Exploiting the drug-activating properties of a novel trypanosomal nitroreductase

Abstract

Nitroheterocyclic prodrugs have been used to treat trypanosomal diseases for more than 40 years. Recently, the key step involved in the activation of these compounds has been elucidated and shown to be catalyzed by a type I nitroreductase (NTR). This class of enzyme is normally associated with bacteria and is absent from most eukaryotes, with trypanosomes being a major exception. Here we exploit this difference by evaluating the trypanocidal activity of a library of nitrobenzylphosphoramide mustards against bloodstream-form Trypanosoma brucei parasites. Biochemical screening against the purified enzyme revealed that a subset of halogenated nitroaromatic compounds were effective substrates for T. brucei NTR (TbNTR), having apparent K(cat)/K(m) values approximately 100 times greater than nifurtimox. When tested against T. brucei, cytotoxicity mirrored enzyme activity, with 50% inhibitory concentrations of the most potent substrates being less than 10 nM. T. brucei NTR plays a key role in parasite killing: heterozygous lines displayed resistance to the compounds, while parasites overexpressing the enzyme showed hypersensitivity. We also evaluated the cytotoxicities of substrates with the highest trypanocidal activities by using mammalian THP-1 cells. The relative toxicities of these newly identified compounds were much lower than that of nifurtimox. We conclude that halogenated nitrobenzylphosphoramide mustards represent a novel class of antitrypanosomal agents, and their efficacy validates the strategy of specifically targeting NTR activity to develop new therapeutics.

FIG. 1.

Proposed mechanism for the activation of nitrobenzylphosphoramide mustards. The nitroreductase-mediated reduction of the nitro group (electron withdrawing) to hydroxylamine (electron donating) causes a rearrangement of electrons within the NBPM backbone. This promotes the cleavage of a C-O bond, activating a cytotoxic phosphoramide mustard moiety (shaded). It was previously proposed that this molecule triggers DNA damage by acting as an alkylating agent (15, 16). Two types of NBPM are shown. One form contains the mustard as part of a cyclic arrangement and is analogous to cyclophosphamide. After nitroreduction, the cyclophosphamide structure is predicted to undergo ring opening, exposing the cytotoxic mustard. In the second form, the mustard is part of a linear (acyclic) structure. Here, the NBPM is postulated to fragment, releasing the cytotoxic phosphoramide mustard.

FIG. 2.

Activity of TbNTR toward different nitrobenzylphosphoramide mustards. (A) SDS-PAGE gel (10%) stained with Coomassie blue.

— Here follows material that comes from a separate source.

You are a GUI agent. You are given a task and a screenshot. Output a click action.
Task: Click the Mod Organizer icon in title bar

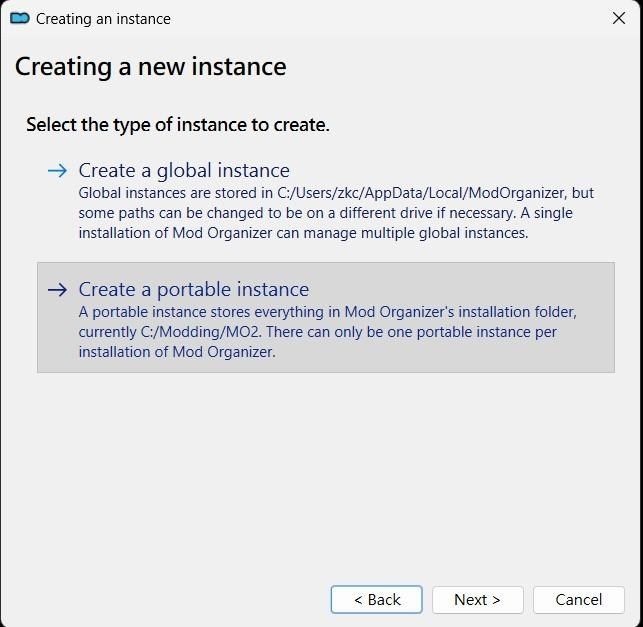(19, 18)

Lane 1, size standards; lane 2, crude E. coli extract loaded onto a Ni-NTA column; lane 3, flowthrough. The column was washed extensively with 50 mM imidazole (lane 4) and 100 mM imidazole (lane 5). Recombinant protein was eluted with 500 mM imidazole containing 0.5% Triton X-100 (lanes 6 and 7). (B) The activity of purified His-tagged TbNTR was assessed by using various NBPMs as substrates at a fixed concentration of 100 μM NADH and 100 μM NBPM. The values shown are the means of data from three experiments ± standard deviations. TbNTR activity was deemed to be high if it was >500 nmol NADH oxidized min⁻¹ mg⁻¹ (dotted line). The activity obtained when using nifurtimox (NFX) as a substrate is also shown. (C) TbNTR activity was assayed by monitoring the oxidation of NADH (100 μM) in the presence of TbNTR (20 μg ml⁻¹) and nitroheterocyclic substrate (2 to 75 μM). The substrates used were nifurtimox (•), LH34 (▪), or LH37 (▴). All reactions were initiated by the addition of the recombinant enzyme. TbNTR activities are expressed as nmol NADH oxidized min⁻¹ mg⁻¹ of enzyme.

FIG. 3.

Susceptibility of bloodstream-form T. brucei with altered levels of NTR to nitrobenzylphosphoramide mustards. (A) Structures of the NBPMs with the highest trypanocidal activities (Table 3). (B) Growth-inhibitory effect of LH32, LH33, LH34, and LH37 on T. brucei NTR heterozygote (NTR^−/+) cells as judged by the IC₅₀. (B) Overexpression of TbNTR (TbNTR^RV) confers hypersensitivity to NBPMs. Data in A and B are means of data from 4 experiments ± SD, and the differences in susceptibility were statistically significant (P < 0.01), as assessed by a Student's t test. Melarsoprol and nifurtimox were used as drug controls.